> [Material to process]:
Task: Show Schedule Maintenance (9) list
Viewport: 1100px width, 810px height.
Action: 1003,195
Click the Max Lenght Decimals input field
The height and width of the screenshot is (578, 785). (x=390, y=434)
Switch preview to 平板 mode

* * *

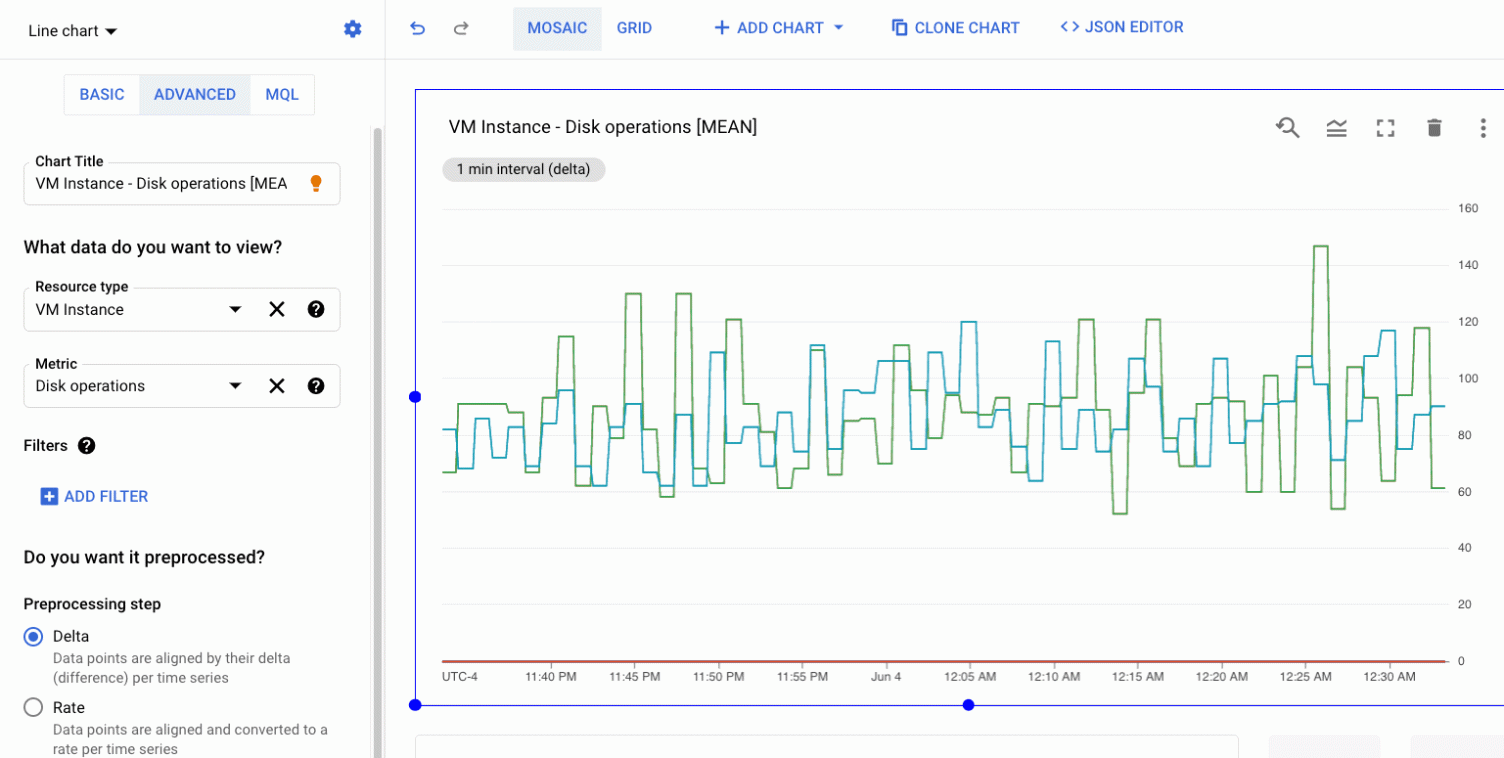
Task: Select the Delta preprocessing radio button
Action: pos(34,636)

--

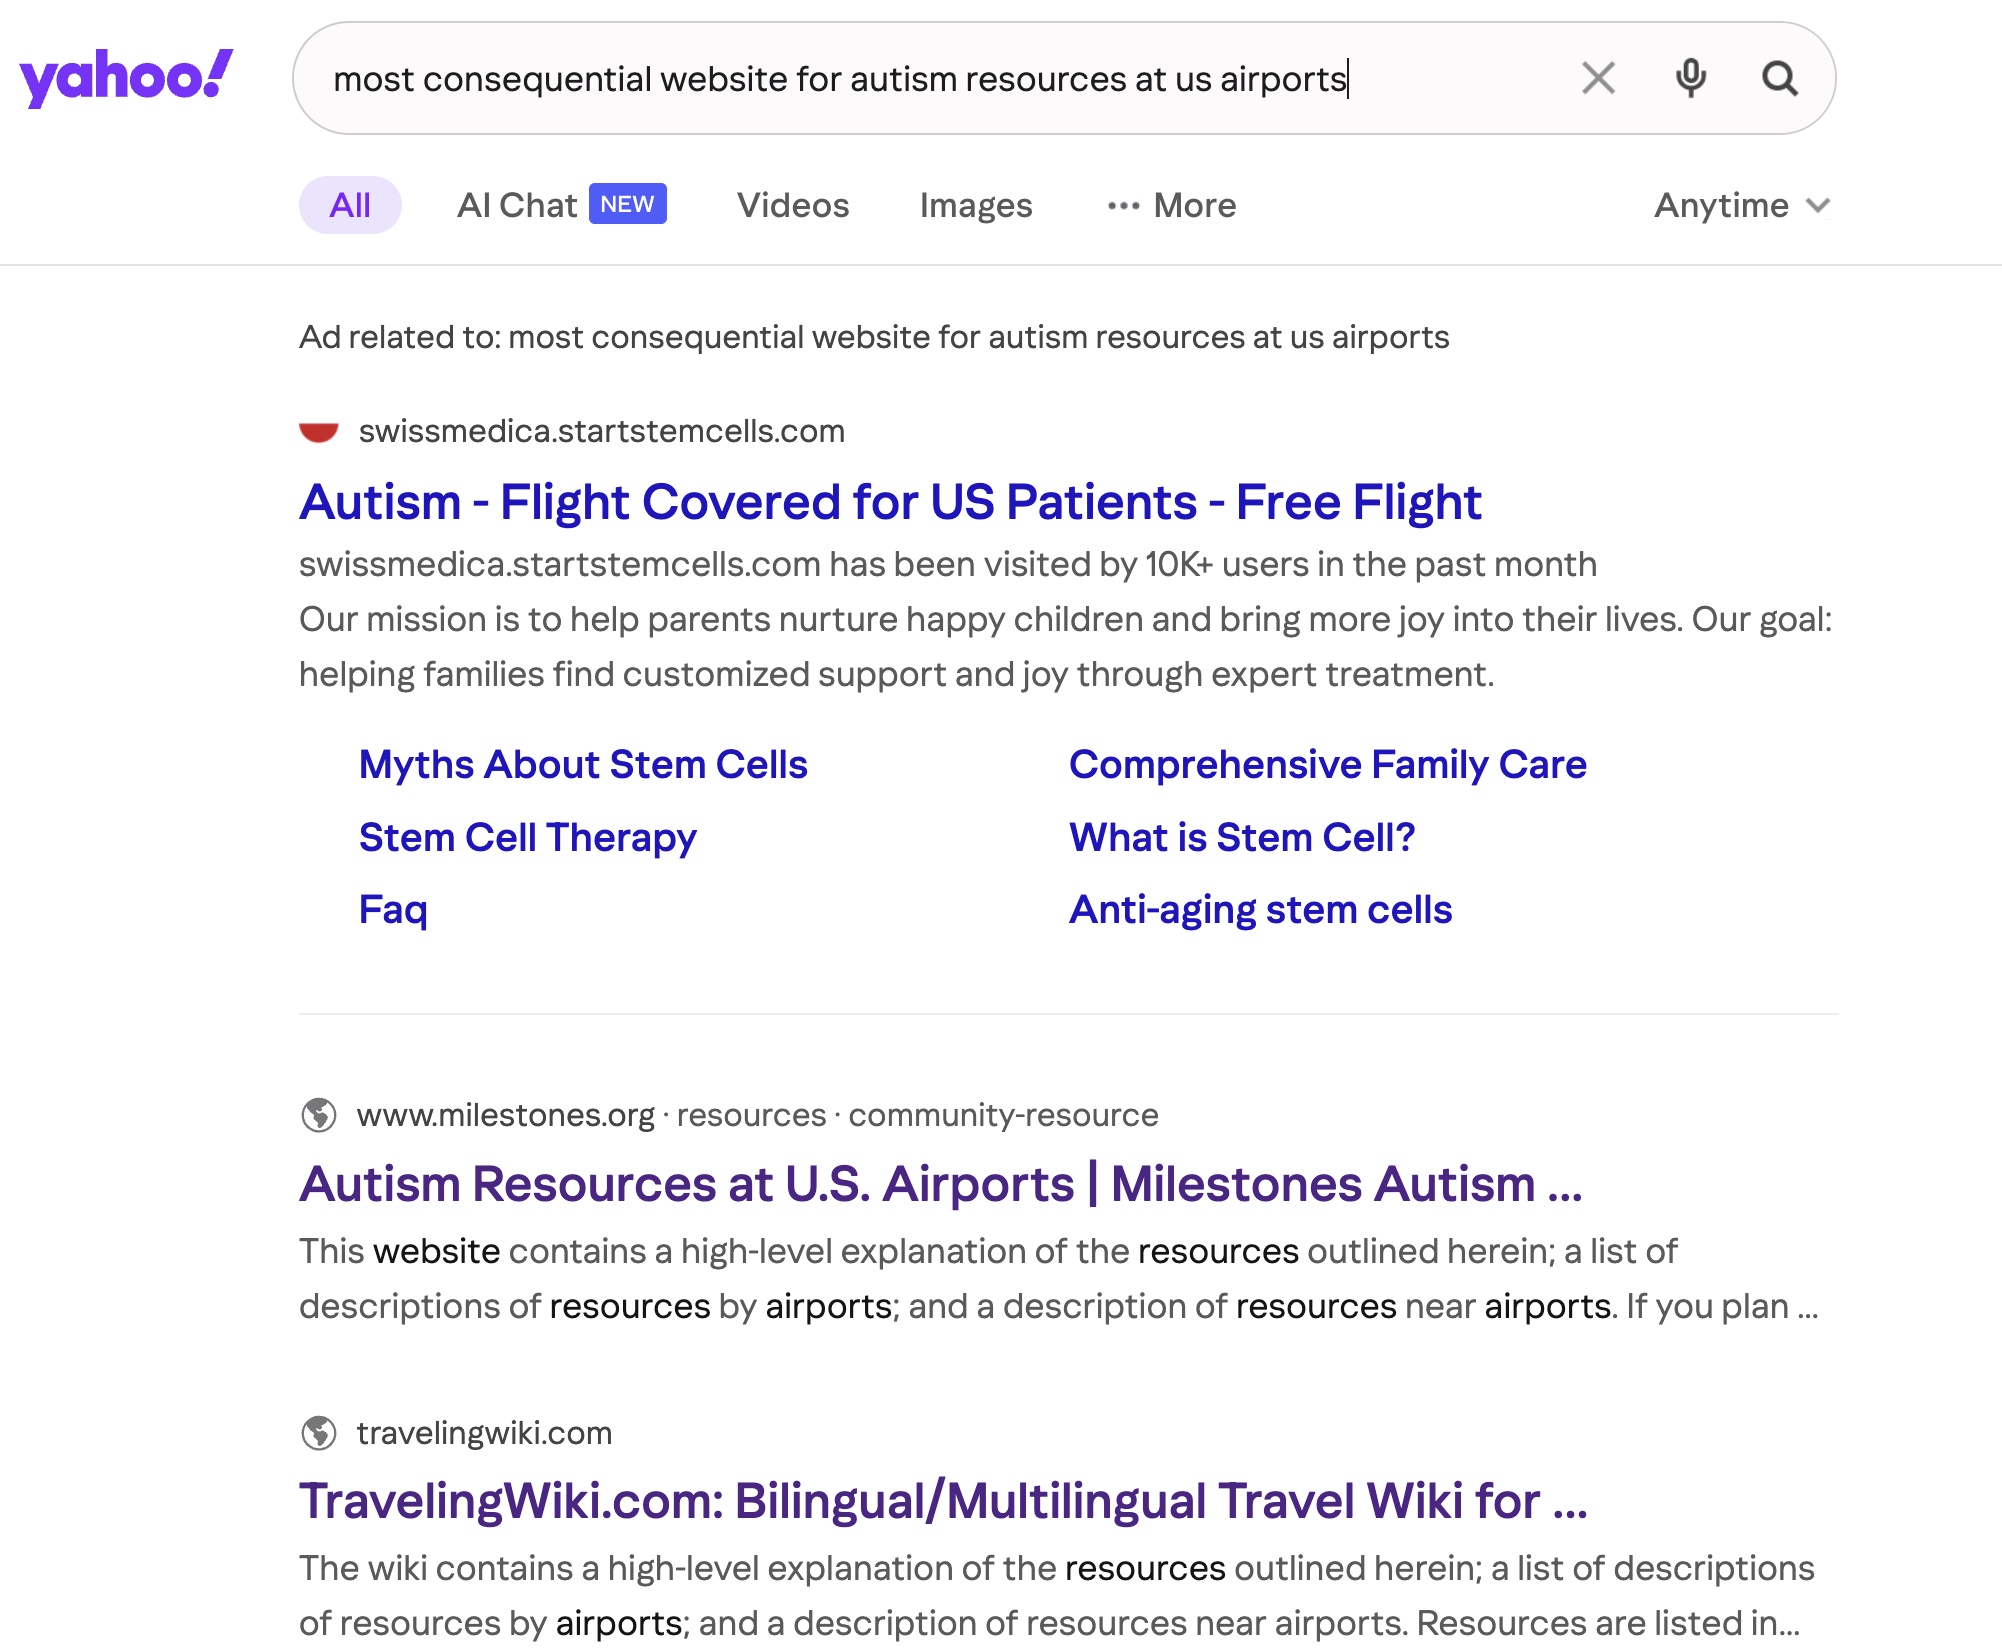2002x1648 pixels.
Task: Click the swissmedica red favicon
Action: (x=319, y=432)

> [Work request]: Only one stretch of the data above is needed. Restate it word for word, from the line containing "Task: Show Schedule Maintenance (9) list" through the line containing "Switch preview to 平板 mode", both ends included.

> [Output of the exercise]:
Task: Show Schedule Maintenance (9) list
Viewport: 1100px width, 810px height.
Action: 1003,195
Click the Max Lenght Decimals input field
The height and width of the screenshot is (578, 785). (x=390, y=434)
Switch preview to 平板 mode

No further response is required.